Актерский блеск угас в его глазах. Он кивнул на двух жилистых мексов, старого и еще постарше, которые горбились рядом с Гучу и смотрели на меня с явным страхом. Гучу сказал:

— Эти двое работали в больших вышках, которые тебя интересуют — да и нас тоже. Может, ты испытаешь на них свои гипнотические способности, как тогда на Педро Рамиресе.

Я подошел к ним, изогнув губы в дружеской улыбке. В ушах обоих были мозоли — память о киборгизации. Под лохмотьями виднелись шрамы от многочисленных ожогов — частью белесые, глянцевитые, частью сморщенные, извилистые.

Смерть — не идеальный символ для гипнотизера, хотя рано или поздно она и уводит нас со сцены неотразимым внушением. Мало кому ее присутствие служит надеждой и опорой.

Старика я загипнотизировал, но мне не удалось проникнуть в его заблокированную память, хотя он и начал еле слышно бормотать нараспев нечто нечленораздельное в том же ритме, как две строки "долбят и бурят", которые мне удалось выжать из Педро Рамиреса. И даже когда я приказал ему уснуть, бормотание это не прекратилось.

Быть может, более старый старик, находясь ближе к смерти, не так боялся меня. А то и испытывал некоторое любопытство. Как бы то ни было, он смотрел на меня смело, а когда я задал ему вопрос о его работе в больших вышках, его губы начали быстро артикулировать слова.

Но без единого звука, а читать по губам среди нас не умел никто, включая Эль Торо.

Мне удалось разблокировать центр речи в его мозгу, но не голосовые связки и легкие.
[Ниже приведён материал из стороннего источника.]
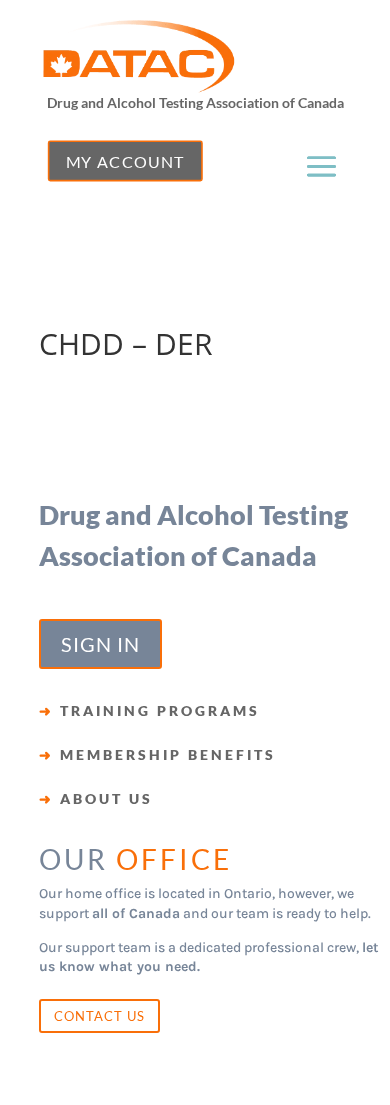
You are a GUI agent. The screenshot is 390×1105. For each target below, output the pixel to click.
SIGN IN (100, 644)
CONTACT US (99, 1016)
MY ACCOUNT (125, 161)
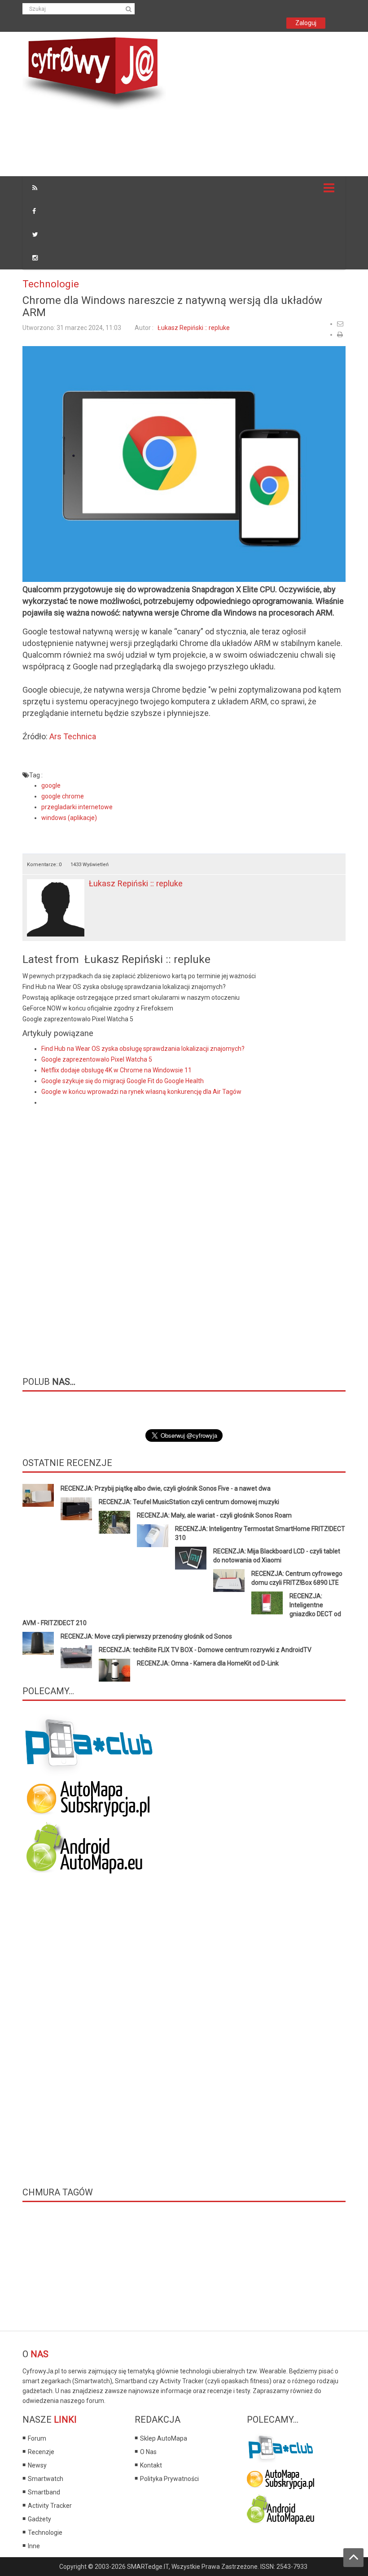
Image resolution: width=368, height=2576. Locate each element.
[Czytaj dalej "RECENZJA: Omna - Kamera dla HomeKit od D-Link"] (114, 1670)
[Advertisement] (185, 144)
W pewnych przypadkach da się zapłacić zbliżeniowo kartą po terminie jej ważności (139, 976)
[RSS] (34, 187)
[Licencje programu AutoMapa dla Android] (280, 2508)
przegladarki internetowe (77, 807)
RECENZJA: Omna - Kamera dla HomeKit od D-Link (208, 1663)
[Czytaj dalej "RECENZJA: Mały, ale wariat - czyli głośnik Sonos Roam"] (114, 1522)
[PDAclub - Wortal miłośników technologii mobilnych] (280, 2446)
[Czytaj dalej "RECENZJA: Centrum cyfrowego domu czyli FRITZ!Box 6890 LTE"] (229, 1580)
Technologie (50, 284)
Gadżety (39, 2519)
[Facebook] (34, 211)
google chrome (62, 796)
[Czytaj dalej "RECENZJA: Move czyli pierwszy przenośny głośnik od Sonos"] (38, 1643)
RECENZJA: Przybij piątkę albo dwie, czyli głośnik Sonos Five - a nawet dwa (166, 1488)
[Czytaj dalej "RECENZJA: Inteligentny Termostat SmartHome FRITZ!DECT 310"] (152, 1535)
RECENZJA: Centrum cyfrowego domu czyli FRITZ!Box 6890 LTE (296, 1578)
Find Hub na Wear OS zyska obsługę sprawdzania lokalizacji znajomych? (124, 986)
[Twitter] (35, 234)
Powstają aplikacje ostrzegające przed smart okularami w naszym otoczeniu (131, 997)
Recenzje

Возможно, его подсознание слишком буквально истолковало предыдущий гипнотический приказ — например,"Помалкивай!" Слова он формулировал, так как хотел этого, но издать хоть звук был неспособен.

И тут на меня снизошло вдохновение. Я негромко сказал ему:

— Когда я прикажу "давай", Федерико, ты будешь делать то, что делал, когда работал в больших вышках. Делай все точно, как тогда, но к следующему действию переходи, только когда я скомандую "дальше". Начинай от входа в вышку. Давай!

Он согнулся еще больше, так как мышцы его торса и ног напряглись словно под тяжестью ошейника, и сделал три шага по прямой.

— Дальше! — сказал я, когда четвертый шаг привел его вплотную к крепежной стойке.

Федерико повернулся на девяносто градусов и остановился, с боязливым почтением глядя в пустоту. Затем расставил ноги, раскинул руки, расслабил кисти и широко открыл рот. Я решил, что это означает медицинский осмотр или обыск, причем последнее много вероятнее.

Он повернулся в исходное положение. Гучу ловко провел его мимо стойки, мы пошли следом. Жутковатое зрелище под низким сводом в тускло освещенном мертвом лесу крепежных стоек.

Следующее "дальше!" я произнес после его пятого шага. Он остановился и расслабился, одной рукой словно бы легонько держа что-то на уровне плеча. Какой-то инструмент, решил было я, но старик не сделал больше ни единого движения и весь как-то апатично обвис, и мне стало ясно, что он держится за что-то, чтобы легче было стоять.